▶ **What the exercise asks**
Select every line in the rows below that contains the string "Where" and copy each one. Case counts.

▶ **Exercise inputs**

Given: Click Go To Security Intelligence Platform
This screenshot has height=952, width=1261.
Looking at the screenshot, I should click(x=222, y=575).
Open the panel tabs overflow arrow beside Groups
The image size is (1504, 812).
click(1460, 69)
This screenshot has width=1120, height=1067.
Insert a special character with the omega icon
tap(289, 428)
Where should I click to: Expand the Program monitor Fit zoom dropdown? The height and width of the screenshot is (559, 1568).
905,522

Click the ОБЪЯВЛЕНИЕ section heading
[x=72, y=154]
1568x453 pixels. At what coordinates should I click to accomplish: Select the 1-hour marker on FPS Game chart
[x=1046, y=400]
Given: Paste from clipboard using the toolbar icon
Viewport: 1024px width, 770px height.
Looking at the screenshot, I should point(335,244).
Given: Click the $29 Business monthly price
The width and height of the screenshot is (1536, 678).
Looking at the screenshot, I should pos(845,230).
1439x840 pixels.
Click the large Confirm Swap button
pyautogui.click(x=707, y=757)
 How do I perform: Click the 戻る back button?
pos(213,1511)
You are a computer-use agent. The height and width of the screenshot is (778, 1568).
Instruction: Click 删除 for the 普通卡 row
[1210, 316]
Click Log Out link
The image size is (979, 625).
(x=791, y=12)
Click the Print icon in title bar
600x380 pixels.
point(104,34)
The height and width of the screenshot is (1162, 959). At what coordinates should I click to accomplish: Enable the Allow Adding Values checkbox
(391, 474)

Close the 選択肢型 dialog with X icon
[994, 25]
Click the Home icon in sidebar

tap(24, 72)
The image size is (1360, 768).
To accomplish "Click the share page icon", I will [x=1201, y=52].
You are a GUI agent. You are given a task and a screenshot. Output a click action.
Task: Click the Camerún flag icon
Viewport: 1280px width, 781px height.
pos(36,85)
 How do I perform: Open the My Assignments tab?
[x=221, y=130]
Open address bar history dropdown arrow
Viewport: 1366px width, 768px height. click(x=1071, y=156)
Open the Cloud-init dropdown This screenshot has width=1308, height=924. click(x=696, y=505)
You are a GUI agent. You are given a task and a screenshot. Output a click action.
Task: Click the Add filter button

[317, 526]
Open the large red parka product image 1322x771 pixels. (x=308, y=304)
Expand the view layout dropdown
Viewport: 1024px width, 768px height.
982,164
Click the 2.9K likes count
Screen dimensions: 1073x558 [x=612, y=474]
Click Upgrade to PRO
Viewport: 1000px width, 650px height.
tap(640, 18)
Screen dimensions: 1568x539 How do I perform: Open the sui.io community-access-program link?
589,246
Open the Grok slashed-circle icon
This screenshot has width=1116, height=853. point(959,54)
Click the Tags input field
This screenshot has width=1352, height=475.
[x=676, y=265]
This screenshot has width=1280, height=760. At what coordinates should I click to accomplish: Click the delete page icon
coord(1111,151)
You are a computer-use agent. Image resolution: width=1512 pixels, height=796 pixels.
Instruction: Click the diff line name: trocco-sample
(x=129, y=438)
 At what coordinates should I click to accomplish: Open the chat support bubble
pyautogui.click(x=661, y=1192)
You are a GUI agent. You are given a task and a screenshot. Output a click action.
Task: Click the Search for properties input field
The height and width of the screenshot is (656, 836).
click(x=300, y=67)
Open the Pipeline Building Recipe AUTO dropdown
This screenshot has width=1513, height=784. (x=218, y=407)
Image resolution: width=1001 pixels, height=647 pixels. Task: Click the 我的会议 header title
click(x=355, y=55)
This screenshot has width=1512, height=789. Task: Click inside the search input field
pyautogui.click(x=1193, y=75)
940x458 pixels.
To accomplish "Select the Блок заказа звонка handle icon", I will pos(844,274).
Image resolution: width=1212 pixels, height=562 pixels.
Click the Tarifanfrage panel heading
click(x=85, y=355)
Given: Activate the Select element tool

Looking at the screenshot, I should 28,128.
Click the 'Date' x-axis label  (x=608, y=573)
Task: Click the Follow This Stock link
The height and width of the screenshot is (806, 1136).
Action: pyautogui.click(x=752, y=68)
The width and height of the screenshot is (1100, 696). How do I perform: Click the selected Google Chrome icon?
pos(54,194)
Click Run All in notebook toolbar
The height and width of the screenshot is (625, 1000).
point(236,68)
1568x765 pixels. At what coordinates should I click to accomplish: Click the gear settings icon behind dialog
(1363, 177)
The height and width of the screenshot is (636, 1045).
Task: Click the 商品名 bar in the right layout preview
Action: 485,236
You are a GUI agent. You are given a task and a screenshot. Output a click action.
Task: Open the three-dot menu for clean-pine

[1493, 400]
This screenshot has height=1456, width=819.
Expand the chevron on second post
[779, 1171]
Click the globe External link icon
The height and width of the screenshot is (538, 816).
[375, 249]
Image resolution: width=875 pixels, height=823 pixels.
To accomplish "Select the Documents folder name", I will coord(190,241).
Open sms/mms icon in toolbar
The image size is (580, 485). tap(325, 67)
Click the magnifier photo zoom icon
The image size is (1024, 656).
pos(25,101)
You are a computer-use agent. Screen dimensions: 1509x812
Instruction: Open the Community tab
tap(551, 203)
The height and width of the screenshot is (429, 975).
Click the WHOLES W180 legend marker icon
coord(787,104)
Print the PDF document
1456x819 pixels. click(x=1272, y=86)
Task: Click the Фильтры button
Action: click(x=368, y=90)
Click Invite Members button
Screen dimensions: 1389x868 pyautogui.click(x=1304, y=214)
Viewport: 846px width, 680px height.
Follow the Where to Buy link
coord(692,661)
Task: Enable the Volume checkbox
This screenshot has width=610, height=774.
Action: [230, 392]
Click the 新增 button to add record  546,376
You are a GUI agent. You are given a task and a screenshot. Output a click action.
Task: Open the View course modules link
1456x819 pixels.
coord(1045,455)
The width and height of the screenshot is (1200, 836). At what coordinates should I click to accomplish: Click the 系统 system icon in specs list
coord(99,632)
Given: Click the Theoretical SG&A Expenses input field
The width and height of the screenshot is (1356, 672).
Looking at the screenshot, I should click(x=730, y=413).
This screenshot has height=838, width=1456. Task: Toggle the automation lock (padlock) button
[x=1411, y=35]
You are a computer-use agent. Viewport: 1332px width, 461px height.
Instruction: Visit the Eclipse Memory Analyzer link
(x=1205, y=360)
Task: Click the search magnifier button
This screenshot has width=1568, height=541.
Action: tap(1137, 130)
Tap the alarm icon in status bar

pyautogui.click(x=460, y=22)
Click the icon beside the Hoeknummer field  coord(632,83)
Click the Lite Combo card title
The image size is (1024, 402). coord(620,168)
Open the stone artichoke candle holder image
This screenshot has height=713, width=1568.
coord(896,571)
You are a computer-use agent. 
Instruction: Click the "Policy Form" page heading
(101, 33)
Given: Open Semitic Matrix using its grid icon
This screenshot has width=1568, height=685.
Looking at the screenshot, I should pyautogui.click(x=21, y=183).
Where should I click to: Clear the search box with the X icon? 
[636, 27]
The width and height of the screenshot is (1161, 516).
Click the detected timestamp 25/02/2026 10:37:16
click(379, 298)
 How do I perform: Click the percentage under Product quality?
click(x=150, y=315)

▶ **Output of the exercise**
Where should I click to: Expand the Program monitor Fit zoom dropdown? The height and width of the screenshot is (559, 1568).
Follow the Where to Buy link
Where should I click to: Clear the search box with the X icon? 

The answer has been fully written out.